In the 1960s and 1970s, The Garden State Arts Center had entertainers who performed three, four, five or seven nights a week, staying in local hotels during their stays. In the case of top entertainers, the lead act in any show, there was always a press conference and a luncheon the afternoon of the first evening’s show. Two of the most entertaining and friendly entertainers at those luncheons were Johnny Cash and Liberace, both of whom appeared at the Arts Center several times. Liberace always made time for photos with the reporters, and always have them the newest album of whichever young talent he was featuring on his program. I covered most of Liberace’s appearances at the Art Center, and always loved the per-performance press conferences. This is my review in The Courier from his Arts Center performance in August 1979.
HOLMDEL – Liberace is fantastic. It makes no difference that he has been at the Garden State Arts Center every year for the past ten years. It makes no difference his show varies little from year to year, except in the splendor of his costumes. What matters is that Liberace loves to perform, loves to play the piano and loves to sop up the adulations of the audiences. It all makes for a most enjoyable evening.
At the Arts Center every night from now through Saturday, Liberace comes on state at the very beginning of the show, resplendent in a Norwegian blue fox cape with a 16 foot long train that coordinates with his silver and white sparkly studded tuxedo. He doffs the cape almost immediately and makes six other changes through the course of the evening, each of them more spectacular and more sparkling than the one before. His candelabra is alive and well and still ensconced on his Steinway, his jokes are the same as previous years and his repertoire of tones is basically a repeat.
But that’s the stuff the Liberace fans love.
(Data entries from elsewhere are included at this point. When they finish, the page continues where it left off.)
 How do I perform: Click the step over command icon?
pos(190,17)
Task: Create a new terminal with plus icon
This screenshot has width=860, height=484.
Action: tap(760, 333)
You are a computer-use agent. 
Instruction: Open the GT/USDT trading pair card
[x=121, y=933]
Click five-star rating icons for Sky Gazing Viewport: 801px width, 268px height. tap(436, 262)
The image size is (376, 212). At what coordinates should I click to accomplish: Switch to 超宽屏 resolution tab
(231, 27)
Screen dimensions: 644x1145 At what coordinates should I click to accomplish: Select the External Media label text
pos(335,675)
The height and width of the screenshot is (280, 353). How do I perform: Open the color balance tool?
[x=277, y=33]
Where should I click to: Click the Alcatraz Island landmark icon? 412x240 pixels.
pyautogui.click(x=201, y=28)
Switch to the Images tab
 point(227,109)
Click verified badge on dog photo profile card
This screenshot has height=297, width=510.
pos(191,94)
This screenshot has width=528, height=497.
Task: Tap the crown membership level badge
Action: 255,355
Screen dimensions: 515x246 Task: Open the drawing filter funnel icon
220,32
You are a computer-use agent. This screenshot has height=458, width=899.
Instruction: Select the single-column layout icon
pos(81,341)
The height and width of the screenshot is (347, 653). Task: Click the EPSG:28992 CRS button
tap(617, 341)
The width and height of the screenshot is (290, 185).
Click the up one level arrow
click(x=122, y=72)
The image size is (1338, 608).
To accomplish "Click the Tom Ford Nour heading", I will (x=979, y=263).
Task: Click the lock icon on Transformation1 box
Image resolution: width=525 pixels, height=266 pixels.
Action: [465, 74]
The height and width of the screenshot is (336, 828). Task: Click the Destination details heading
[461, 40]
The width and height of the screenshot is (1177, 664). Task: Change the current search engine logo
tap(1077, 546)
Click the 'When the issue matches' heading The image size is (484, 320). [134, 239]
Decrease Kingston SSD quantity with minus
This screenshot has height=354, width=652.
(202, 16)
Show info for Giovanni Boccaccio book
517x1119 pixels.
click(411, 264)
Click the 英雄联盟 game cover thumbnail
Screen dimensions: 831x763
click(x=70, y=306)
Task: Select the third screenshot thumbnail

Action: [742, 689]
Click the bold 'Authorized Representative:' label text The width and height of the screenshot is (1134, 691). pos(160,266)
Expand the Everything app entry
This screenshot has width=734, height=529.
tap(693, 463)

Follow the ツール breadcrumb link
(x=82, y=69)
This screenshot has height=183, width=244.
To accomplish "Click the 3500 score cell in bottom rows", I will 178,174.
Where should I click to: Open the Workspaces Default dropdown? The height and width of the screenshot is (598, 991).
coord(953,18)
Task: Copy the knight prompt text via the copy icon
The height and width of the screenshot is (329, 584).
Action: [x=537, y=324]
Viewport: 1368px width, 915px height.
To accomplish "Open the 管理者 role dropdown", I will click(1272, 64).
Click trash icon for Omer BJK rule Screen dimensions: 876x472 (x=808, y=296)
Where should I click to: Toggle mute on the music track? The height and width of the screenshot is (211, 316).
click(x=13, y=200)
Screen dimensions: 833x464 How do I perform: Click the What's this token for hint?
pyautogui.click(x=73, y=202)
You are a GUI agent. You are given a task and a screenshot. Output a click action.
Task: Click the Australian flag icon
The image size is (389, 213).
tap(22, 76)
He’s found himself a tidy little niche and he’s not about to rock the boat. You know the joke about how he laughs all the way to the bank? Well, this week, he said he’s bought the bank. And he joked, he’s looking into the Arts Center because he likes that too.
For the serious music lover, Liberace is a talented enthusiastic musician. You could tell without his mentioning it that Chopin is his favorite composer; his rendition of a Polonaise is unforgettable. And he really doesn’t need the colorful and electronic-inspired Dancing Waters to enhance his renditions of the Waltz King, Straus. But it is an attractive addition. His Gershwin is flawless.
Yet even with his bent for the classical, and his obvious enjoyment of it, Liberace can swing into Eddy Duchin or modern day tunes with aplomb and talent. And that’s where his show differs; as talented and polished as he is at the piano, he really does seem to improve every year. His show is a study in musical excellence with a variety that’s unbeatable and matchless.
As always, Liberace brings new talent with him, and he’s excelled in that this year, too. Young Marco Valenti is an Italian tenor with a personality to match his talent. He’s sensational. And it doesn’t make any difference whether you like opera or not. When you hear his arias from Rigoletto and Pagliacci, you might become a devotee. Light and moving, no heavy opera, but definitely outstanding. He’s exciting, dynamic and the possessor of a gorgeous resonant voice.
The real excitement, however, comes in the form of the Chinese acrobats of Taiwan, a talented bunch of youngers and not-so-youngsters who put on a mini-circus right before your eyes, complete with a lady magician who makes a gorgeous young lady disappear under silk scarves. The young man who climbs atop six chairs perched atop four empty bottles on top of a little stand takes the prize for putting electricity into the air and exudes a personality even more charming than his graceful balancing talent. There’s a beautiful colorful dance with scarves and a glittering dragon, some highly talented unicycle rides and an awful lot of enthusiasm in the Taiwanese performances.
There’s no doubt about it; Liberace knows the audience comes to the Arts Center to see a show; he guarantees they get it.